El kirchnerismo no se ha apartado nunca de la senda que le fijó su fundador y es experto en repetir, sin solución de continuidad, el mismo libreto. Todo hace suponer, pues, que acentuará más aún los rigores del cepo cambiario y que inundará de billetes el país tratando de recomponer, en dos meses, una calamitosa situación económica y social, en buena medida responsabilidad suya. Solución, esta, de patas cortas, destinada al fracaso.
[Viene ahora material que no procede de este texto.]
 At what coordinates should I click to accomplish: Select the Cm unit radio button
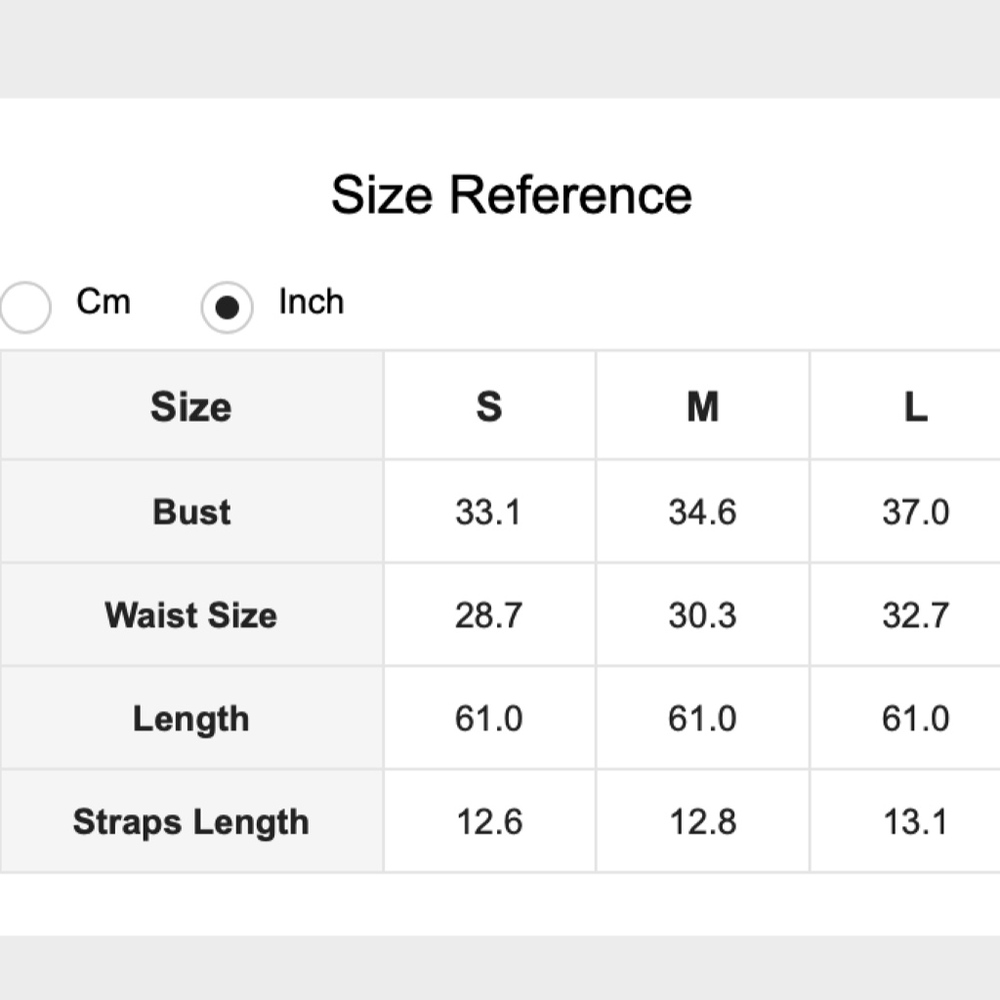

Pero descartada la aplicación de un plan económico serio, solo le queda al Gobierno escoger entre el escalamiento de la crisis o el gatopardismo.
Convocar a una cruzada que tuviera como propósito “ir por todo” significaría un salto al vacío que, si desea recomponer su imagen y dar batalla en noviembre, no se halla en condiciones de ensayar. Llevar la actual situación a los extremos requeriría una fuerza de choque de la cual carece. La calle ya no le pertenece en su totalidad y no ha podido domesticar a la Justicia, como hubiese deseado. Por lo tanto, la prepotencia deberá, al menos de momento, archivarla y abrazarse a los faldones del conde de Lampedusa. Después, solo Dios sabe hacia dónde podrá salir disparado con una nueva derrota a cuestas y un ajuste económico de proporciones astronómicas por realizar.